Over honderdduizend jaar
Hunkerbunker was de bijnaam van de zusterflat. Waarschijnlijk omdat het begon als een flat met alleen vrouwelijke (hunkerende?) studenten. Vermeulen kwam in de gemengde tijd, toen ook de (mannelijke) co- en arts-assistenten en de laboranten er woonden. “Ik heb er mijn man leren kennen.” De flat telde 138 kamers en huisvestte naast de verpleegkundigen in opleiding onder andere ook de afdeling techniek en boekhouding.
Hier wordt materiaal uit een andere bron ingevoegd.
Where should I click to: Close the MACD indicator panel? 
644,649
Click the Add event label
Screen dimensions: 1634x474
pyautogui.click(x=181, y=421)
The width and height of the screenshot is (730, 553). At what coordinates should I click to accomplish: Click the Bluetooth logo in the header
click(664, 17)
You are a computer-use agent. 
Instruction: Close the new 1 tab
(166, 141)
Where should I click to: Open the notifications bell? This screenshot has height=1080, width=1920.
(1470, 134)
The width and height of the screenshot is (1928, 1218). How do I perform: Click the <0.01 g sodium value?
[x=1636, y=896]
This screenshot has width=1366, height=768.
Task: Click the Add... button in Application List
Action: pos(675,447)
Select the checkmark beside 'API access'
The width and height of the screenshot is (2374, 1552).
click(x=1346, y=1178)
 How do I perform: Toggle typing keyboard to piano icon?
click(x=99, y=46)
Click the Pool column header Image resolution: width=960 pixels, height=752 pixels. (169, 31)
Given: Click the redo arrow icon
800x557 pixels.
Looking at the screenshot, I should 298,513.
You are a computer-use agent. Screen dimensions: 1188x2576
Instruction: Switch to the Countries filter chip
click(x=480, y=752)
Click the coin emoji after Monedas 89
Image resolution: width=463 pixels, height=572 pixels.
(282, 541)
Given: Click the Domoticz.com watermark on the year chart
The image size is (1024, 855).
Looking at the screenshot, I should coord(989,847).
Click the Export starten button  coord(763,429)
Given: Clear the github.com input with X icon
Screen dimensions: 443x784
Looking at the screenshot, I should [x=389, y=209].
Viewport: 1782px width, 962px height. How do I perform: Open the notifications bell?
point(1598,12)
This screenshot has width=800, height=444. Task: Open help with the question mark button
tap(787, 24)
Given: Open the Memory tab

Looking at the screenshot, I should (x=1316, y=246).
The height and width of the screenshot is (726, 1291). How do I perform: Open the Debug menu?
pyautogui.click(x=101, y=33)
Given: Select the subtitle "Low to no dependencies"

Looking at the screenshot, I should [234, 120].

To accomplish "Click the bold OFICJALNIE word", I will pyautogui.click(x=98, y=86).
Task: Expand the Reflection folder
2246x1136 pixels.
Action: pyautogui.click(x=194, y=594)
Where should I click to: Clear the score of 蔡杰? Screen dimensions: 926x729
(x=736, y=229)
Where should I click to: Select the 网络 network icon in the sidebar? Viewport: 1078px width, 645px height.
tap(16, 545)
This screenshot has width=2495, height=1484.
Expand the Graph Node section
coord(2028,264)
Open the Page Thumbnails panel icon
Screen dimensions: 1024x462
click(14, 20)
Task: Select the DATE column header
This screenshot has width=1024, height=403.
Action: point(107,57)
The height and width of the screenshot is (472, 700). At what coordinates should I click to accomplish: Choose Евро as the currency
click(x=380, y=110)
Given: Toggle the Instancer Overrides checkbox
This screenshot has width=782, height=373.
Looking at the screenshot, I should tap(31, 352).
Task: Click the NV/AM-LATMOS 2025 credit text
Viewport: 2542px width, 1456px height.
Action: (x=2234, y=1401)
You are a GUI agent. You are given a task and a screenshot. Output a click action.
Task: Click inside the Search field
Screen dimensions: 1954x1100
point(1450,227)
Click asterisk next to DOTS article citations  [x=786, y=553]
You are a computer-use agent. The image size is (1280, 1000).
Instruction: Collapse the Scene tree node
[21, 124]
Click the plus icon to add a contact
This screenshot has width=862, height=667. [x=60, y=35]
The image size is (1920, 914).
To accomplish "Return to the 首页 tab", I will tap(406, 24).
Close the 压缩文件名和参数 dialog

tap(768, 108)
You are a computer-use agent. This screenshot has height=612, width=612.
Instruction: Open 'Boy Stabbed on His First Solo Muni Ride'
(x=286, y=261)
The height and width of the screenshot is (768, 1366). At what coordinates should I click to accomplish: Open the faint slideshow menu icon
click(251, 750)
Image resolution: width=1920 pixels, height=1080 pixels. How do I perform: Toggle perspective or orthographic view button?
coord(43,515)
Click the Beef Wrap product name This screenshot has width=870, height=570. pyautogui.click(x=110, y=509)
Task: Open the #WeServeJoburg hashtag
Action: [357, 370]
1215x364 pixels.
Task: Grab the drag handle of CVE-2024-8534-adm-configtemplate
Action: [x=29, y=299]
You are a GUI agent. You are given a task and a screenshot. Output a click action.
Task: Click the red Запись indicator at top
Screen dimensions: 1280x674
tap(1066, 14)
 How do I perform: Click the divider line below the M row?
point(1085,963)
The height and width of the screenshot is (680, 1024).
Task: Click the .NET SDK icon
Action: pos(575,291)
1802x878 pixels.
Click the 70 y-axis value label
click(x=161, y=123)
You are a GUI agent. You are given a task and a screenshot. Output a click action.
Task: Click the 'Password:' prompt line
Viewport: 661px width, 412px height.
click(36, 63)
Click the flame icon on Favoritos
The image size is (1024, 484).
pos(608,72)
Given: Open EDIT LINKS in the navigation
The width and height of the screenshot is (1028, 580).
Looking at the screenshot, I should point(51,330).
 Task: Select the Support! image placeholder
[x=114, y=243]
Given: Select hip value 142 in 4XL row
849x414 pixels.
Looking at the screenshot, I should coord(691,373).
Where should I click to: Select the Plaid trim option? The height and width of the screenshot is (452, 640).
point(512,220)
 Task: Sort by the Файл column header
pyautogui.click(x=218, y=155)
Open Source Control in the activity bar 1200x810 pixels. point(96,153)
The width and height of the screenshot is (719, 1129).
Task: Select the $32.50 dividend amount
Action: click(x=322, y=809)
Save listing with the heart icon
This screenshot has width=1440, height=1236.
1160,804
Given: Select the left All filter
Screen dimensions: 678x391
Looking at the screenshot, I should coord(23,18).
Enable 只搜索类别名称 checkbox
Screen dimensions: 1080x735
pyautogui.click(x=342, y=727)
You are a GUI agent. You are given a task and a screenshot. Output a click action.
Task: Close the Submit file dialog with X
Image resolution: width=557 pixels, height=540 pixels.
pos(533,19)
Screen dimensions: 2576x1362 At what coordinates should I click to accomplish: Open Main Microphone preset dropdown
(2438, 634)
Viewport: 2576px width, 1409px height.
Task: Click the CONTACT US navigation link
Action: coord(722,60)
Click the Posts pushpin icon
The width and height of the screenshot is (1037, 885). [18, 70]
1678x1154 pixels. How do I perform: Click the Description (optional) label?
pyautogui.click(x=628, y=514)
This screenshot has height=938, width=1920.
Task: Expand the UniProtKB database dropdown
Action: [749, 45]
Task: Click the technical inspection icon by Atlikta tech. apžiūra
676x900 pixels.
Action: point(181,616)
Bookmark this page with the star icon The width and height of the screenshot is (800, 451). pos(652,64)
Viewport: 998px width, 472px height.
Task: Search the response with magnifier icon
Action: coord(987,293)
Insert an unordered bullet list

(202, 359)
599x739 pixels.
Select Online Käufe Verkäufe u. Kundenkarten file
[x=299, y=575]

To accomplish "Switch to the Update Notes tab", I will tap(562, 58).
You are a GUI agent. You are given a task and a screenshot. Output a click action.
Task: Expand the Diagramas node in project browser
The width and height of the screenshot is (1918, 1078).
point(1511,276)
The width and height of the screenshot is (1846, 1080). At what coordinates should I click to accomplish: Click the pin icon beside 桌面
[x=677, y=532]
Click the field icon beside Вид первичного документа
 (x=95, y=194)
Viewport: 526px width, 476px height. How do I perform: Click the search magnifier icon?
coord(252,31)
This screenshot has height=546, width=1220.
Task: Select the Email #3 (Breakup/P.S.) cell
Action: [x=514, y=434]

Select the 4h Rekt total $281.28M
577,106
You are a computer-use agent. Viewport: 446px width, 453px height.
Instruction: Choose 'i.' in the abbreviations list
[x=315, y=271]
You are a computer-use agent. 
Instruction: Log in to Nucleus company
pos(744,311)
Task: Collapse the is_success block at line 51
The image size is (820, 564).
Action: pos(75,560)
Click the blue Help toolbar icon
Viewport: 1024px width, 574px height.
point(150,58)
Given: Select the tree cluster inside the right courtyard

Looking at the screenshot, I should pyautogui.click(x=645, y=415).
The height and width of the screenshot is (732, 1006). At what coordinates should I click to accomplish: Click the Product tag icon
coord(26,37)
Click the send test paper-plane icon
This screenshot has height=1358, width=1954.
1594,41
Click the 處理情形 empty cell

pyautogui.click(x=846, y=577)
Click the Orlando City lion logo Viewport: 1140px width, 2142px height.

Het gebouw staat sinds 2004 leeg; eind maart dit jaar ging de sloop van start. Een blik op de puinhopen slaat bij Vermeulen niet om in weemoed. “Het is logisch, dat gebouw was zo verouderd.” Af en toe mijmert ze: wat zouden archeologen over honderdduizend jaar er vinden in de grond?
Stappen
“Niks voor mij, hoor,” reageert Katja Botman (25) op de verhalen van haar oudere ziekenhuiscollega. Botman woont samen met twee medestudenten in een ‘gewoon huis’, wel speciaal bestemd voor leerlingen van het Sint Lucas Andreas Ziekenhuis. Lachend: “Twee huisgenoten is voor mij wel genoeg.” Alleen is maar alleen, vindt Vermeulen. “Het was heel gezellig, hoor, in onze flat. Je had wel een eigen kamer maar ook een gezamenlijke huiskamer en keuken. Er was altijd iemand om mee te praten.” De woonsituatie mag in een generatie veranderd zijn, de avonden worden hetzelfde ingevuld: stappen. Ook als je de volgende dag vroeg op moet. Vermeulen: “Als je jong bent, kun je dat nog.” In de jaren tachtig waren de populaire plekken Tijl Uilenspiegel, Richter en Odeon. Botman gaat naar de Ark of naar Studio 80. Vermeulen zucht. “Er is veel veranderd in twintig jaar!”
Niet zo ambitieus
Maar er is nog een overeenkomst: beiden komen van buiten de stad. Botman komt uit Middelburg; Vermeulen uit ’t Gooi, waar ze nog steeds woont. Vermeulen: “Die reistijd heb ik er graag voor over. In dit ziekenhuis hebben we een prettige mix aan patiënten. Er heerst ook weinig hiërarchie. En die Amsterdammers, hè.” Botman knikt: “De mensen zijn hier heel gebekt.” Later, heel veel later wil de leerling-verpleegkundige een particulier verzorgingshuis beginnen. Aan zee, bij Domburg bijvoorbeeld. Vermeulen: “Ik was toentertijd niet zo ambitieus. Eigenlijk heel traditioneel. Ik wilde een huis, een gezin, kinderen, een hond en openslaande deuren naar de tuin.” Ze glimlacht tevreden. Ze heeft het allemaal bereikt.
Op eigen benen
Het was een ontdekkende tijd, zegt Vermeulen. Ook een moeilijke tijd voor het 18-jarige meisje dat van de thee en koekjes thuis naar de grote stad kwam en in haar opleiding geconfronteerd werd met nare dingen en grote verantwoordelijkheden. Fijn was het dan ook dat er altijd mensen in de zusterflat waren om mee te praten. Maar toch ook begrijpelijk dat de flat er niet meer is. “Het is niet van deze tijd. Ik zie studenten nu echt niet meer op een tweepitsstel hun potje koken. Laat staan ergens wonen zonder internetverbinding en op een kamer van twaalf vierkante meters.” Twee jaar woonde ze er. “Dat was genoeg. Als ouderejaars wil je wat minder feesten. Je ontgroeit het. Je kamer met wastafel, kast en bed wordt wel erg klein, de roddels erg groot. Dan is het tijd om op eigen benen te gaan staan.” Ja, ze kan nu koken. Geleerd na de studietijd, toen ze niet meer kon teren op de kookkunsten van haar kamergenoten. Jongere collega Botman is gerustgesteld. Dat komt straks allemaal goed.